Configuring host slots

Symphony uses the number of CPUs to derive the default number of slots. You must configure EGO_DEFINE_NCPUS in $EGO_CONFDIR/ego.conf on the master host to set the correct number of CPUs for the Cell BE host.

To make full use of the SPE, the following two modes are recommended.

  1. Define the number of slots based on the number of CPU cores. Use this mode when you want to effectively share the SPEs among sessions and applications.

    To define the number of slots based on CPU cores, set EGO_DEFINE_NCPUS=cores and create one SPE thread for each task.

    Since one Cell BE host has two processors and each processor has eight cores, one Cell BE host will have 16 slots. Therefore, up to 16 tasks can run on one Cell BE host concurrently. If one task only creates one SPE thread, the 16 tasks can make full use of the SPEs.

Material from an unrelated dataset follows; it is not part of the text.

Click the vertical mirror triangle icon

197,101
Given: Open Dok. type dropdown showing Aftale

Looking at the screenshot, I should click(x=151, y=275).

  2. Define the number of slots based on the number of processors. Configuring one slot per multiple SPEs is advantageous if your program is making use of advanced multi-core optimizations to speed up calculations.

    To define the number of slots based on processors, set EGO_DEFINE_NCPUS=procs and create eight SPE threads for each task.

    Since one Cell BE host has two processors, one Cell BE host will have two slots. Therefore, up to two tasks can run on one Cell BE host concurrently. If one task creates eight SPE threads, the two tasks can make full use of the SPEs.